There are risks with the stock. Its assets under management took a hit last year as investors tightened their belts and opted to keep their money tucked away. This may continue in the upcoming months.
However, I buy for the long term. With that, I’ll continue to snap up shares with any spare cash I have.
Games Workshop
Another stock I own and intend to keep buying shares in is Games Workshop (LSE: GAW).
Like Legal & General, it provides a passive income opportunity. At 4.6%, its yields slightly lower. However, this still tops the Footsie average of around 4%.
I’m also bullish on the long-term future of the business. It has produced stable growth in the last few years. I fully expect this to continue in the years ahead.
One reason for this is due to its recent deal with Amazon, which will see its Warhammer universe developed into a series of film and TV content. This highlights how the business is keen to diversify its revenue streams. It will also expose the brand to millions of new customers worldwide.
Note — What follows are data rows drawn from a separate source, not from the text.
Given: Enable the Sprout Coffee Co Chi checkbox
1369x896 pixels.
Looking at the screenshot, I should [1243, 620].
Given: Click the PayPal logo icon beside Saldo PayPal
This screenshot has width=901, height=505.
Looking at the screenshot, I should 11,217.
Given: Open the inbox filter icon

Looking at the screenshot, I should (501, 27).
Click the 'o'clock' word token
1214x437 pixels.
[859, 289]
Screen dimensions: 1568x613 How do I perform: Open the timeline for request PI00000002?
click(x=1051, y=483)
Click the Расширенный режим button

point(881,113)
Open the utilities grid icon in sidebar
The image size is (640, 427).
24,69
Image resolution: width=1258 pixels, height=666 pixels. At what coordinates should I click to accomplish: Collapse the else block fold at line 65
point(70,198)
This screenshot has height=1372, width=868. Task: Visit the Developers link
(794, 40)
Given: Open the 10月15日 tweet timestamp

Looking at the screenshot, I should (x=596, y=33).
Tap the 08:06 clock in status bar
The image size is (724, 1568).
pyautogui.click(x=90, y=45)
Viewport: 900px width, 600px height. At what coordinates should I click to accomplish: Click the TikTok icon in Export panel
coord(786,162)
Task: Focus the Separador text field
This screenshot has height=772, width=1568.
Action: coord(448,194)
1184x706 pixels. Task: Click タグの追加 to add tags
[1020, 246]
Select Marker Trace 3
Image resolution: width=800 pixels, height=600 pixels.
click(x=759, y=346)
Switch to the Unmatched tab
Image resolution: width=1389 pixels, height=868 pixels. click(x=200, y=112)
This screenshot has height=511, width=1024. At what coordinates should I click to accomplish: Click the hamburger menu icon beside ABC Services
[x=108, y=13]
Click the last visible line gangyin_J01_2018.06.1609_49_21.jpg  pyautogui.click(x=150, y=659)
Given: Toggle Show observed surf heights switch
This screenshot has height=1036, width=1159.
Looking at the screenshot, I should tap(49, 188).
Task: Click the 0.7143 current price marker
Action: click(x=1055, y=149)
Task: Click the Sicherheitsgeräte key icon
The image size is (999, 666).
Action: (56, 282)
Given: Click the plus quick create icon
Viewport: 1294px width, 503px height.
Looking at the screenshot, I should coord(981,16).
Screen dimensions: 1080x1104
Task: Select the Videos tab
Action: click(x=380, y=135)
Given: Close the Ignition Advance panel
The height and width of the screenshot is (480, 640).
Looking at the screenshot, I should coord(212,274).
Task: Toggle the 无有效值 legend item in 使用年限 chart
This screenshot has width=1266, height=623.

The biggest threat to the business is competition. As the industry continues to grow, larger players are being attracted to the space, including names such as Disney. On top of that, a trading update in December highlighted a slowdown in core revenues. This will be something to keep an eye on going forward.
Regardless, with a loyal customer base, I expect Games Workshop to keep excelling in the times ahead.
The post I’m buying these 2 dividend shares for 2024 and beyond! appeared first on The Motley Fool UK.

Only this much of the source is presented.